6 - When I started noticing I was bigger than everyone else. (My son is going to be 6 in about 6 days, and I'm so thankful that he is always one of the smallest of his peers. I always make sure he is age, weight, and height proportionate and have taught him to like healthy food. He also loves to exercise. I even got him a boxing bag+ gloves, a soccer ball, and little 1 lb weights. He likes to do yoga sometimes, and he does fitness dvds with me (or by himself if I'm being lazy or already worked out that day). Being overweight or obese runs in my family and I vowed to not let my kid go through that.) No known weight for myself at this age.
9 or 10? - not sure how old I was, but it's around there. I was 135. My brother who is about to enter 4th grade, is about 70 - 80 lbs. That sounds a teeny bit big, but he's not actually fat at all. He's kind of tall and is built like a basketball player.
12- around 145 lbs (had lost a lot of weight right before this weighing, though I'm not sure how much bigger I was, due to an eating disorder)
13 - 202 lbs. This is my post pregnancy weight. (rape and all that depressing crap... don't ask or comment about this please....)
15 - 9th Grade- 225 lbs. Me and my twin sister were the same weight up until a bit after this.
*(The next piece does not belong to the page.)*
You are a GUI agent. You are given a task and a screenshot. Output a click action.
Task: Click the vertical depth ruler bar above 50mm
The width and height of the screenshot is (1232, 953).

We started moving around a lot.. Change and the presence of other people, let alone new people, stress me out to the point of I-want-to-die depression.. I also have paranoia issues, which doesn't help.
17- 274 lbs. I was in my first attempt at weight loss here. I got down to about 220 lbs in 3 months or so.
Okay, my heighest weight is at 19. I was 322. At 18 I moved around a lot again. My family was briefly in a homeless shelter and I hated life. This caused depression and another suicide attempt (first one at 14), which put me on psych meds again, which caused my weight to balloon.
Currently still 19. I weigh about 301 as of my last official weigh in.
So, I just wanted to write this down because I always see people say "I'm lighter than I was in highschool" or "I'm lighter than I was when I was ___ years old!" So, I know I may forget how old I was at certain weights by time I hit goal. I barely remember as it is. I like to compare things, so I definitely want to be able to say I weigh less than I did in 3rd or 4th grade. 120 is my UGW (ultimate goal weight).